> _Document section_

━━━━━━━━━━━━━━━━

Myriam Birger, known as "The little girl with hands of gold", is a French pianist.

== Biography ==
Born in Normandy, the French pianist Myriam Birger comes from a family of artists.

Her father, Dr. Karol Birger, had left his native Poland as a young man to join Dr. Albert Schweitzer with whom he worked closely in Africa for several years.

Myriam Birger began to play piano at a young age. Her mother tried to persuade her Birger's brother to start piano lessons, it appeared that Myriam, aged six, needed no persuasion to sit at the piano: she was immediately drawn to the instrument. Two years later, Myriam, a real child prodigy, gave her first public concert at the age of eight in the Concert Hall of the Conservatoire de Paris.

Myriam entered the Conservatoire National Supérieur de Paris when she was eleven years old, joining Lucette Descaves's class. She graduated top of her class and was awarded the First Prize in Piano at the age of thirteen, the youngest recipient ever in the institution, and gathered numerous prizes including in chamber music. Afterward, she performed for the first time in the Théâtre des Champs-Elysées.

When she was fifteen, Myriam hit the headlines when she won a prize at the Long-Thibaud-Crespin Competition, and at sixteen, she made a debut on television playing the second Chopin Concerto with orchestra. There, she was noticed by pianist Samson François. François, impressed and moved by her gift, decided to become her mentor.

After turning eighteen, Birger was invited by the American pianist Byron Janis to go and work with him. Doing this, she ended up spending a year in the United States.

Back in France, an event introduced her to the public:
The photo magazine Paris Match relayed the victory of "a young and beautiful pianist, Myriam Birger" in a popular radio quiz: Myriam had won a pretty sum answering a question about Beethoven.
Following a radio show, she was invited to Luxembourg where she performed a full concert featuring an orchestra which was broadcast by RTL, the radio station.

During those years, she met François-René Duchâble who subsequently introduced her to Arthur Rubinstein. Birger also met Mstislav Rostropovich who then introduced her to the trumpet player Maurice André.

André invited Myriam to participate in Jacques Chancel's TV show Le Grand Echiquier where she met the Ruggero Raimondi, the trumpet player Dizzie Gillespie and the singer-song writer Yves Duteil as well as other prestigious artists. With her fellow musicians Bruno Rigutto and Lucien Akoka, she has taken part in the creation of the Maisons-Alfort Music Conservatory, a music school in the Val-de-Marne next to Paris, which is now a certified State school.

At the end of the 80s, Birger went away from the stage to explore her life. She started a family and became a mother, naming her daughter Ornella.

She has since appeared on stage for rare occasions, such as a recital at the Salle Pleyel Concert Hall, sponsored by Bernard Arnault for LVMH, and a concert organized by the Paris Town Hall (mairie de Paris).

Birger has recently taken part in "A Dialogue of Civilizations through Music", an event organized by the Qatar Embassy and the Arab World Institute (IMA).

She created an online music theory course.

━━━━━━━━━━━━━━━━

> _Data extract_
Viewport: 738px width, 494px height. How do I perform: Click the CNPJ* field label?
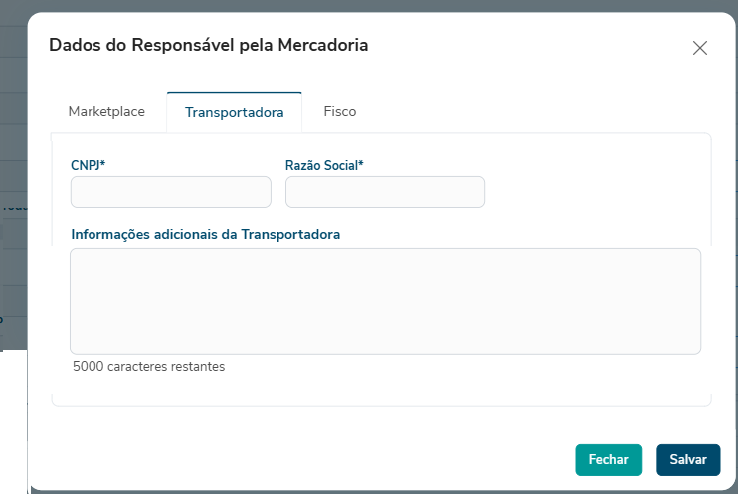point(89,165)
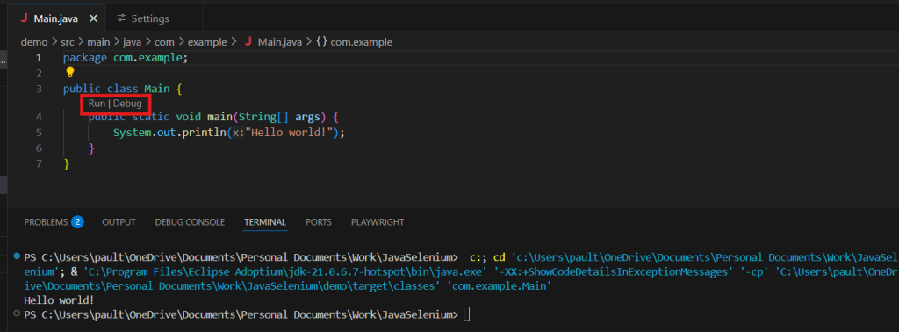Viewport: 899px width, 332px height.
Task: Click the braces namespace icon in the breadcrumb
Action: click(321, 42)
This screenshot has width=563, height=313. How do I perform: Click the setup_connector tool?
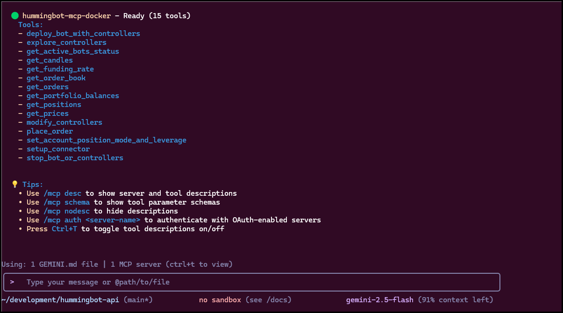[x=58, y=149]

━━━━━━━━━━━━━━━━

> _Task set_
[a] According to the biography of Myriam Birger, how old was she when she entered the Conservatoire National Supérieur de Paris?
[b] From the biography of Myriam Birger, reproduce the passage starting with "Following a radio" and going on through "player Maurice André.".
[c] Decide whether each statement agrees with the biography of Myriam Birger, answering yes or no and quoting the words of the biography that decide it.
(i) Birger's father left Poland as a young man to join Albert Schweitzer.
(ii) Birger spent two years in the United States after being invited by Byron Janis.
(iii) Mstislav Rostropovich introduced Birger to Arthur Rubinstein.

> _Results_
[a] She was eleven years old.

[b]
Following a radio show, she was invited to Luxembourg where she performed a full concert featuring an orchestra which was broadcast by RTL, the radio station.

During those years, she met François-René Duchâble who subsequently introduced her to Arthur Rubinstein. Birger also met Mstislav Rostropovich who then introduced her to the trumpet player Maurice André.

[c]
(i) Yes: "had left his native Poland as a young man to join Dr. Albert Schweitzer"
(ii) No: "she ended up spending a year in the United States"
(iii) No: "she met François-René Duchâble who subsequently introduced her to Arthur Rubinstein"